Rainbow Trout Red Blood Cells Exposed to Viral Hemorrhagic Septicemia Virus Up-Regulate Antigen-Processing Mechanisms and MHC I&II, CD86, and CD83 Antigen-presenting Cell Markers.

机构信息

Instituto de Investigación, Desarrollo e Innovación en Biotecnología Sanitaria de Elche (IDiBE) and Instituto de Biología Molecular y Celular (IBMC), Universidad Miguel Hernández (UMH), 03202 Elche, Spain.

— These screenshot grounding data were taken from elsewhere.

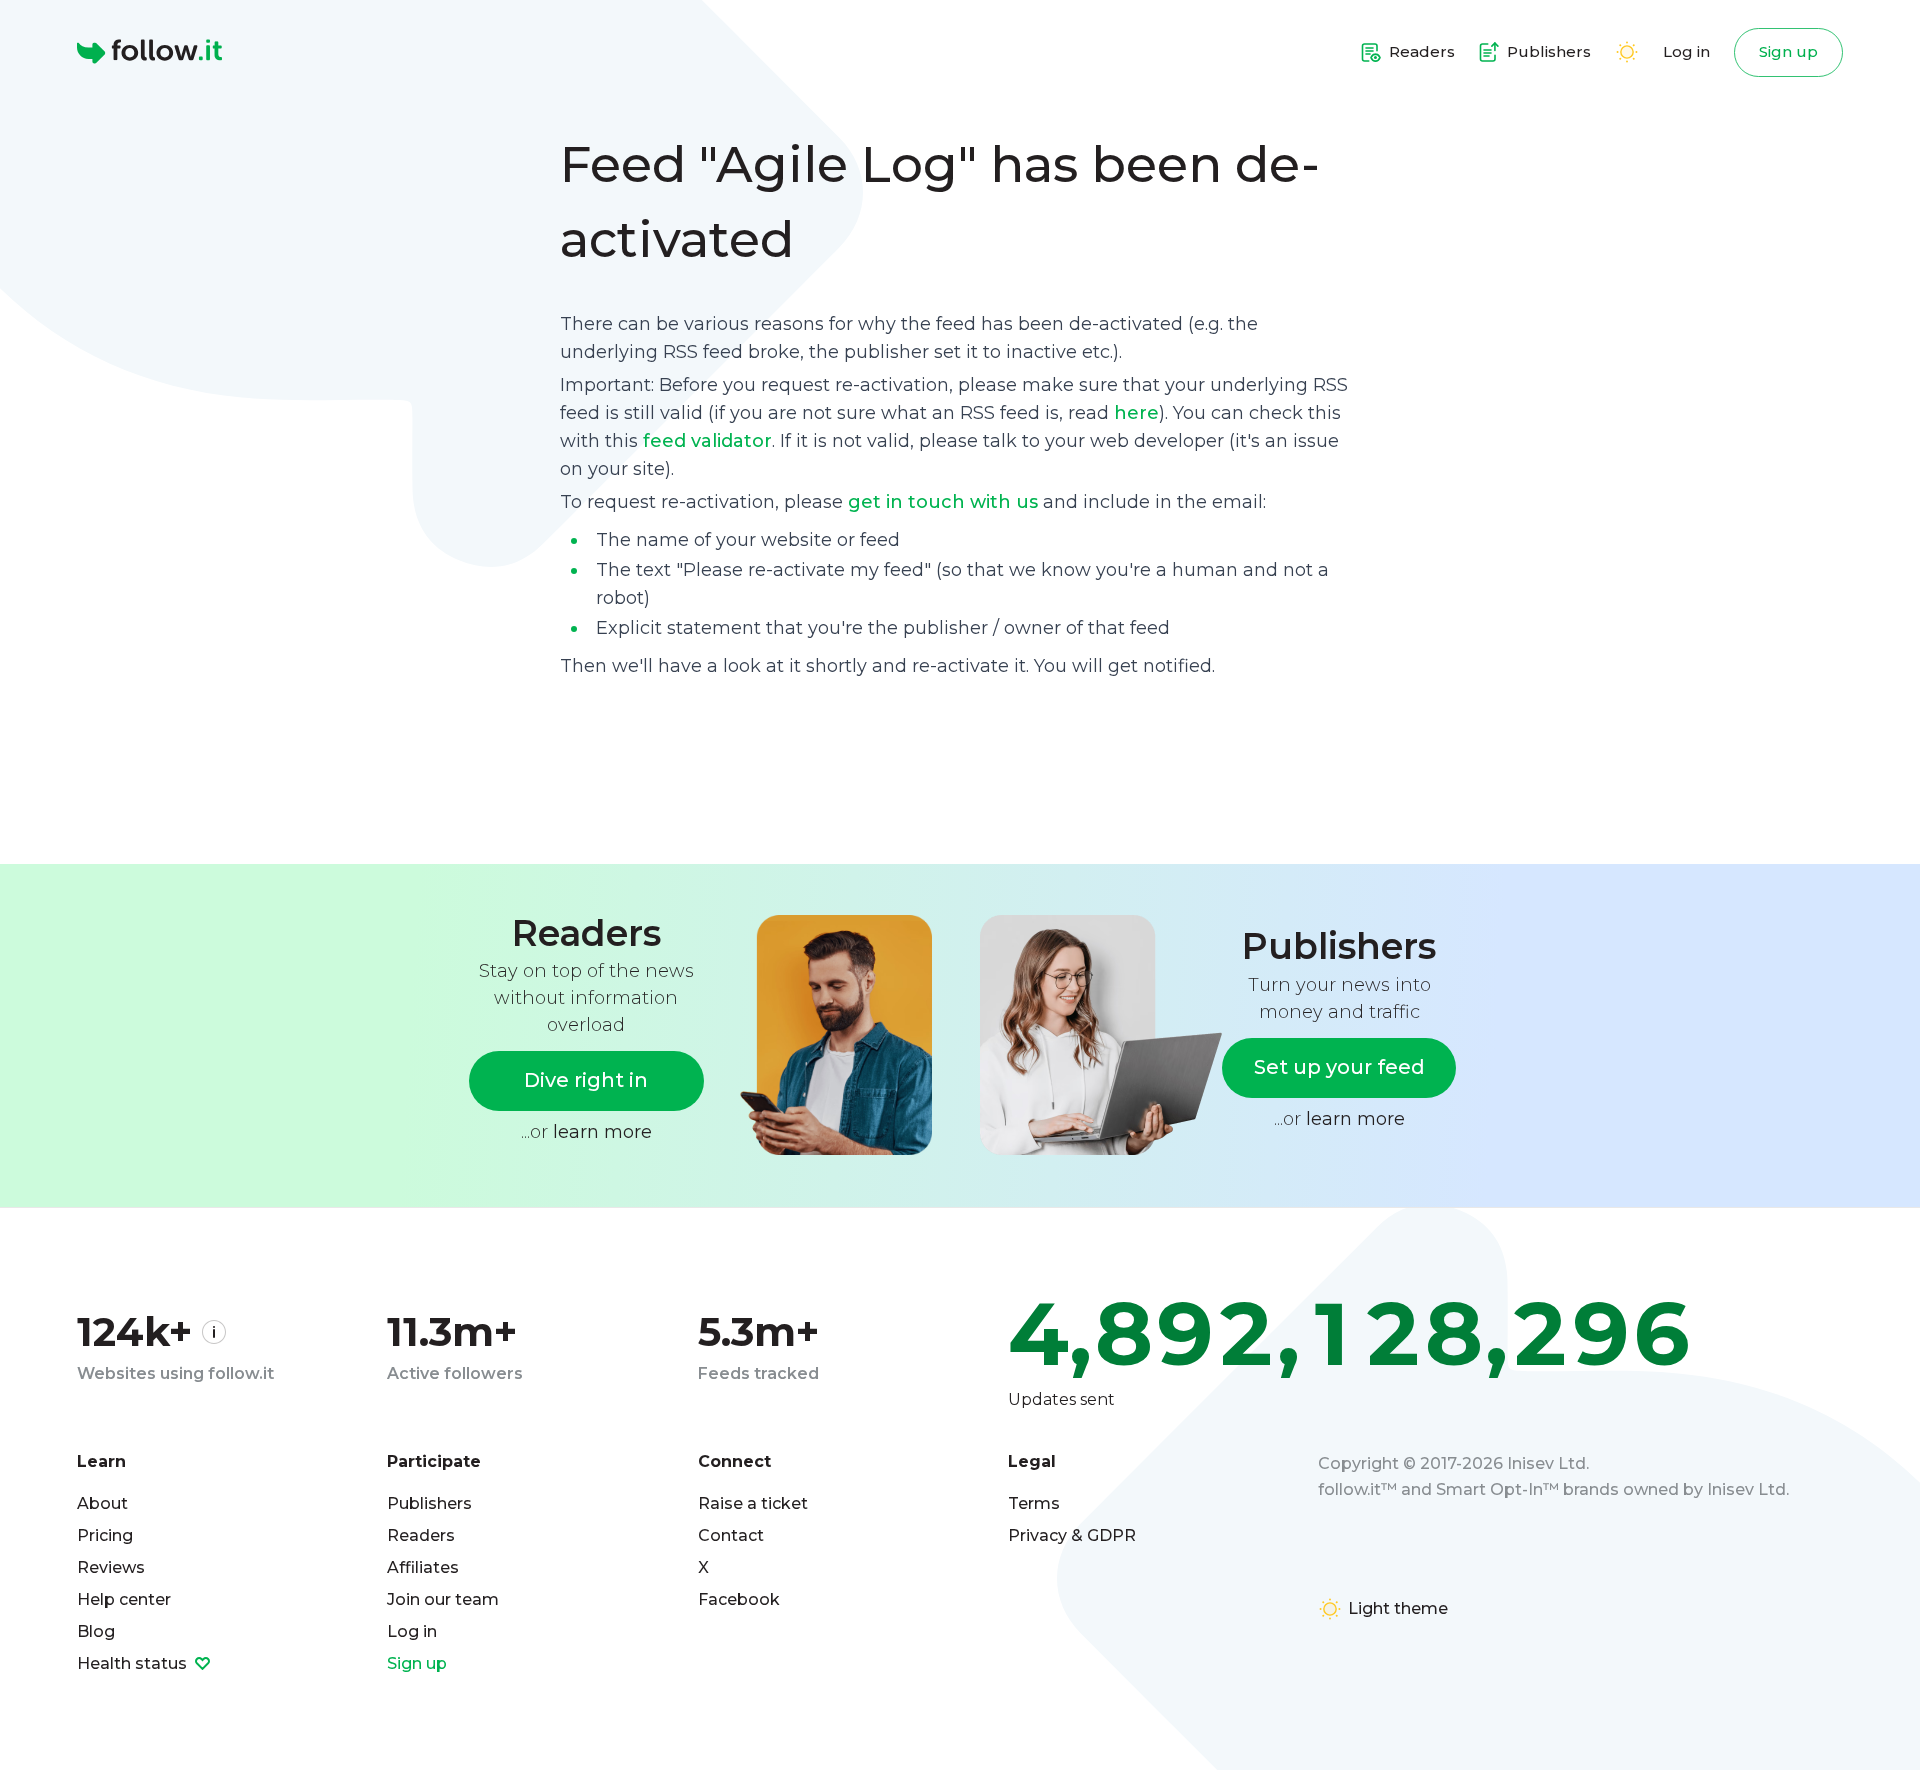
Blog (96, 1631)
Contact (731, 1535)
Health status (134, 1663)
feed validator (707, 441)
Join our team (443, 1599)
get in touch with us (943, 502)
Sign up (1788, 51)
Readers (421, 1535)
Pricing (105, 1535)
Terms (1034, 1503)
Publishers (429, 1503)
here (1136, 413)
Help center (124, 1599)
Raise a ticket (753, 1503)
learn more (602, 1132)
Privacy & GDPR (1072, 1535)
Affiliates (423, 1567)
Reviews (111, 1567)
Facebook (739, 1599)
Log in (1686, 51)
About (102, 1503)
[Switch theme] (1627, 52)
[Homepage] (149, 52)
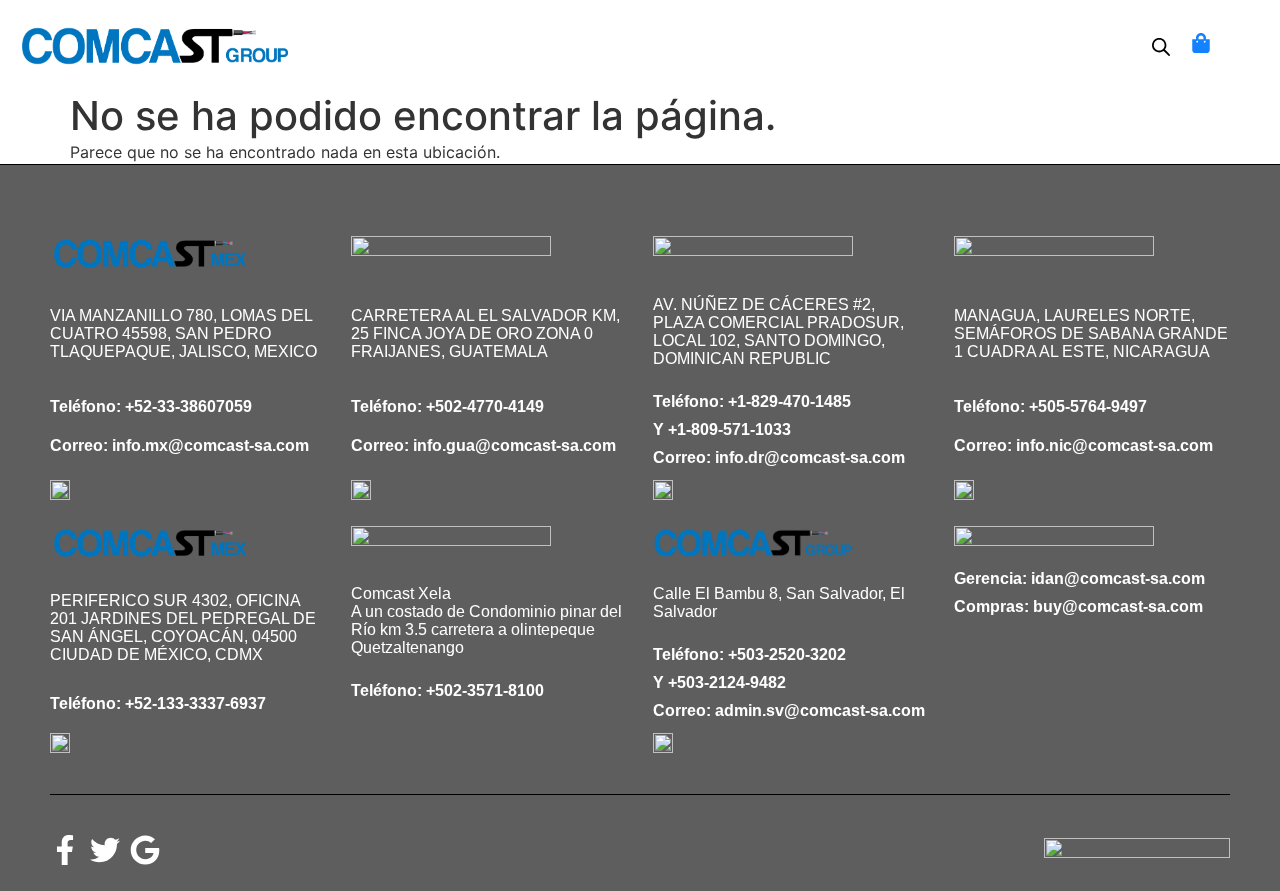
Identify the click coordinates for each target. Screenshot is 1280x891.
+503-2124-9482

Instituto de Biología, Pontificia Universidad Católica de Valparaiso, 2373223 Valparaiso, Chile.

出版信息

Cells. 2019 Apr 27;8(5):386. doi: 10.3390/cells8050386.

DOI:10.3390/cells8050386
PMID:31035565
原文链接:https://pmc.ncbi.nlm.nih.gov/articles/PMC6562805/
Abstract

Nucleated teleost red blood cells (RBCs) are known to express molecules from the major histocompatibility complex and peptide-generating processes such as autophagy and proteasomes, but the role of RBCs in antigen presentation of viruses have not been studied yet. In this study, RBCs exposed ex vivo to viral hemorrhagic septicemia virus (VHSV) were evaluated by means of transcriptomic and proteomic approaches. Genes and proteins related to antigen presentation molecules, proteasome degradation, and autophagy were up-regulated. VHSV induced accumulation of ubiquitinated proteins in ex vivo VHSV-exposed RBCs and showed at the same time a decrease of proteasome activity. Furthermore, induction of autophagy was detected by evaluating LC3 protein levels. Sequestosome-1/p62 underwent degradation early after VHSV exposure, and it may be a link between ubiquitination and autophagy activation. Inhibition of autophagosome degradation with niclosamide resulted in intracellular detection of N protein of VHSV (NVHSV) and p62 accumulation. In addition, antigen presentation cell markers, such as major histocompatibility complex (MHC) class I & II, CD83, and CD86, increased at the transcriptional and translational level in rainbow trout RBCs exposed to VHSV. In summary, we show that nucleated rainbow trout RBCs can degrade VHSV while displaying an antigen-presenting cell (APC)-like profile.

摘要

已分化的硬骨鱼类红细胞(RBC)已知表达主要组织相容性复合体分子和肽生成过程相关分子,如自噬和蛋白酶体,但 RBC 在病毒抗原呈递中的作用尚未被研究。在这项研究中,通过转录组学和蛋白质组学方法评估了体外暴露于病毒性出血性败血症病毒(VHSV)的 RBC。与抗原呈递分子、蛋白酶体降解和自噬相关的基因和蛋白被上调。VHSV 诱导体外 VHSV 暴露 RBC 中泛素化蛋白的积累,并同时显示蛋白酶体活性降低。此外,通过评估 LC3 蛋白水平检测到自噬的诱导。VHSV 暴露后早期,自噬体降解的衔接蛋白-1/ p62 发生降解,它可能是泛素化和自噬激活之间的联系。用尼克酰胺抑制自噬体降解导致细胞内检测到 VHSV 的 N 蛋白(NVHSV)和 p62 积累。此外,在暴露于 VHSV 的虹鳟 RBC 中,主要组织相容性复合体(MHC)I 类和 II 类、CD83 和 CD86 等抗原呈递细胞标志物在转录和翻译水平上增加。总之,我们表明有核虹鳟 RBC 可以在降解 VHSV 的同时表现出抗原呈递细胞(APC)样特征。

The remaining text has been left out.